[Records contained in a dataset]
********
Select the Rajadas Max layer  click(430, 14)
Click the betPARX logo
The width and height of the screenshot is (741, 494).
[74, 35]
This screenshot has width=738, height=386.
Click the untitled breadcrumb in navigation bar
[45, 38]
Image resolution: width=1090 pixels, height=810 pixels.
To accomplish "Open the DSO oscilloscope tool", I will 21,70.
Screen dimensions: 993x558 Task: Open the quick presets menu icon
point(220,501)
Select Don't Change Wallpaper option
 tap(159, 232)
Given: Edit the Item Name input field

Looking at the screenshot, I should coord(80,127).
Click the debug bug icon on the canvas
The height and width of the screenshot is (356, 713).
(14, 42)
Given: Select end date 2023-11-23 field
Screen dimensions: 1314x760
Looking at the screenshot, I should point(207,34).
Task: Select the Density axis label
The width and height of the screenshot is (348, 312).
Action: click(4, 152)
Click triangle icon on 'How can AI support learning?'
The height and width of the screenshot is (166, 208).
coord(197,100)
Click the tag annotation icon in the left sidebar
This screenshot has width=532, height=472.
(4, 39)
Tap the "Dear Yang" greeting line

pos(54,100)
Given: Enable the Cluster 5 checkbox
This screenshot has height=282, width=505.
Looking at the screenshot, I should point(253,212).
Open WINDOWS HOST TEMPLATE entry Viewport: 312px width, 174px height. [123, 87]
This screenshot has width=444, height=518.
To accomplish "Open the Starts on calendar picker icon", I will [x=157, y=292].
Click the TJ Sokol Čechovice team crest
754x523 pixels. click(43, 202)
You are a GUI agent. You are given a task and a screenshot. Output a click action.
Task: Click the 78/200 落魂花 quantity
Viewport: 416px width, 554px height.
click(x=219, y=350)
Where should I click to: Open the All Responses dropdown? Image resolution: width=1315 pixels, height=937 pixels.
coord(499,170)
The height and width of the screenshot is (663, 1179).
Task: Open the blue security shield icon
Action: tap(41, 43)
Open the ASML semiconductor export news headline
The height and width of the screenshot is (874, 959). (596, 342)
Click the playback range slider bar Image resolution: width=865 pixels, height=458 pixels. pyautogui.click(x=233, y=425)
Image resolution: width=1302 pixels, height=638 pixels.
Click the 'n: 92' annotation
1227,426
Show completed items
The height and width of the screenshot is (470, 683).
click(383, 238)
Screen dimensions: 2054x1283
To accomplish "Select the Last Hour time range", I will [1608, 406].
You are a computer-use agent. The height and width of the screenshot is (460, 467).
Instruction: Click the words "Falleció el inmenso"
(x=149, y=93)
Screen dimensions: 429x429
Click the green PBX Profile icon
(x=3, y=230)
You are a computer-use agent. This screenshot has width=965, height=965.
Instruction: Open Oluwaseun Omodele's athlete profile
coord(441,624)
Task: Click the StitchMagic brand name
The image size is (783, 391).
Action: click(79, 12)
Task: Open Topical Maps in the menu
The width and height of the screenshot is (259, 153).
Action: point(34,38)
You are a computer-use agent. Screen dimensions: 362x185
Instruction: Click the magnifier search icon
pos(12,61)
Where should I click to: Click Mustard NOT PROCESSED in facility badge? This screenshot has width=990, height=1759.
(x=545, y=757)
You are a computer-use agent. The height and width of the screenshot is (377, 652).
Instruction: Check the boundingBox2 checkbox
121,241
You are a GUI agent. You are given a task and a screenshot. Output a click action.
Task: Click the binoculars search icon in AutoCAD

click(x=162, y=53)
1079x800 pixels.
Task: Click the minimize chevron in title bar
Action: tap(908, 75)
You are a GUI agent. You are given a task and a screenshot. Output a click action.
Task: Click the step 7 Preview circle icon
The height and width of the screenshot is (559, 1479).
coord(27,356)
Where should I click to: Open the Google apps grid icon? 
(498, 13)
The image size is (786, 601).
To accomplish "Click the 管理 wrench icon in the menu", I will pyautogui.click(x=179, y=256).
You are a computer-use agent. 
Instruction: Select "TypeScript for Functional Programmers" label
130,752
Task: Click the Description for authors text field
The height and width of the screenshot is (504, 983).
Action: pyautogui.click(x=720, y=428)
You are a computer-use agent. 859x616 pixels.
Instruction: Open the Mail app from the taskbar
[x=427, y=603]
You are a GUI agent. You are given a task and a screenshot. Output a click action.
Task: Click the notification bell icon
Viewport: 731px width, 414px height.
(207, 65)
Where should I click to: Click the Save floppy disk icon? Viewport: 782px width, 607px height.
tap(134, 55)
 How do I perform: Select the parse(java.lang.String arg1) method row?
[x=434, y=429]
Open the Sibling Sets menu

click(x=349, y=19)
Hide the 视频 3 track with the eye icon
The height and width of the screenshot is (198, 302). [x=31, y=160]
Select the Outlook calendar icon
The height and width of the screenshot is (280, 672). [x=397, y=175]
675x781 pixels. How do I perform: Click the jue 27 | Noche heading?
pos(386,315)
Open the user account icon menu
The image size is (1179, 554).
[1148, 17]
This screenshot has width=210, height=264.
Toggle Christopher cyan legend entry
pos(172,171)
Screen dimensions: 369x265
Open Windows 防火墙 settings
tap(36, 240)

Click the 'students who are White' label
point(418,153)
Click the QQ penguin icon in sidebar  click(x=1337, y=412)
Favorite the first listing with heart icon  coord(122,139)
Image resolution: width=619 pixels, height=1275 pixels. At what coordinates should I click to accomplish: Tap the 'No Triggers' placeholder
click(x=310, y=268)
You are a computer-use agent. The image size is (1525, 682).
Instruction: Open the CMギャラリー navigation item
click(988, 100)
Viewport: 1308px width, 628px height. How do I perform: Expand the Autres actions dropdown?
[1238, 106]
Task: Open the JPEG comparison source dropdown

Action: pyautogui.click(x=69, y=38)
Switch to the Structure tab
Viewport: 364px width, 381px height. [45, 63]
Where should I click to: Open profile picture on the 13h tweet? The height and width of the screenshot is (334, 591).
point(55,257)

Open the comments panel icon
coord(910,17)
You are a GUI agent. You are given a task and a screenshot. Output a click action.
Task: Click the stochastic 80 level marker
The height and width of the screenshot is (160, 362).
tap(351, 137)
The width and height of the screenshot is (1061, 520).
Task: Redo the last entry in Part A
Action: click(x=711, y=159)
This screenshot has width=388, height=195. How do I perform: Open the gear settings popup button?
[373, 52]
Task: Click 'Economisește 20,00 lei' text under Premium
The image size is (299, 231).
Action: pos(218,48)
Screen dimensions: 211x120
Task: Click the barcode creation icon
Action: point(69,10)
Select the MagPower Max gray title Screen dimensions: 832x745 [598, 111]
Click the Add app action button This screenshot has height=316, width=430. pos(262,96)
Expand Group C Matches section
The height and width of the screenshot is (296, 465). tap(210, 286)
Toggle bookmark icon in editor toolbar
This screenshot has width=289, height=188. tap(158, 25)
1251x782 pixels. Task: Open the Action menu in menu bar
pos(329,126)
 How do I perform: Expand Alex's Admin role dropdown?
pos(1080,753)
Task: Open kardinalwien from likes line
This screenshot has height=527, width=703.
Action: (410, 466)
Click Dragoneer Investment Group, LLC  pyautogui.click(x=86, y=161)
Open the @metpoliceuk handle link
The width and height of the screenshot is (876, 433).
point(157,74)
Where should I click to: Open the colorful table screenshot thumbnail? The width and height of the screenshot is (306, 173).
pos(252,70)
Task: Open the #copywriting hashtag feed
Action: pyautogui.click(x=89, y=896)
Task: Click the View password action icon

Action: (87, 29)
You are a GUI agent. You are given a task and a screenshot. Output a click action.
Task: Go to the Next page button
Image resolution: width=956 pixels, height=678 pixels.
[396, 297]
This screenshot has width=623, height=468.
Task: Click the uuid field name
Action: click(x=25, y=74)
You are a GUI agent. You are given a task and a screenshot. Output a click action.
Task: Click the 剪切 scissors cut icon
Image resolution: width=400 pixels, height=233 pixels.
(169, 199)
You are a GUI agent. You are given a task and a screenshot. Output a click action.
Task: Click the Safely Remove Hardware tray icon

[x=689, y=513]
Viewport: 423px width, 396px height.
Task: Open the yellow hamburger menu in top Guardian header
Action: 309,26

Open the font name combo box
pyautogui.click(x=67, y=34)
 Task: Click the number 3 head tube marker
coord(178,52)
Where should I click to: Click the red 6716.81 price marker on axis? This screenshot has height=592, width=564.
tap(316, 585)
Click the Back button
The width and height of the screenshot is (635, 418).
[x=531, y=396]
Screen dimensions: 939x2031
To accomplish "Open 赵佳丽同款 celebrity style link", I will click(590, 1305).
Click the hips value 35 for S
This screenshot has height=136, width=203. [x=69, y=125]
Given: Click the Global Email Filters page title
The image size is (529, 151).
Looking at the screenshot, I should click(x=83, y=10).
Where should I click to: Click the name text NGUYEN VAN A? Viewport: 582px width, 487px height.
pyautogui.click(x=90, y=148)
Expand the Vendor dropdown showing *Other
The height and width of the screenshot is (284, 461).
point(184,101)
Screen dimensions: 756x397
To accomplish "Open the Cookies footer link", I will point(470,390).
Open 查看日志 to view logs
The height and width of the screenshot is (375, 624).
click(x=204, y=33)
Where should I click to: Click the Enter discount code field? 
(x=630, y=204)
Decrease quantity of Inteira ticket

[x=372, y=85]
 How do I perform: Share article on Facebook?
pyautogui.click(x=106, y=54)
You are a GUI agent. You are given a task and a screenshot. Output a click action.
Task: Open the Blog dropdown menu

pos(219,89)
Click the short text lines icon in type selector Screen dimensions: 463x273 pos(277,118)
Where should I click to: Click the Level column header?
********
WHAT TO PRODUCE:
Scan the records above, then copy out each line that mentions "link".

ANSWER AREA:
Open the @metpoliceuk handle link
To accomplish "Open 赵佳丽同款 celebrity style link", I will click(590, 1305).
To accomplish "Open the Cookies footer link", I will point(470,390).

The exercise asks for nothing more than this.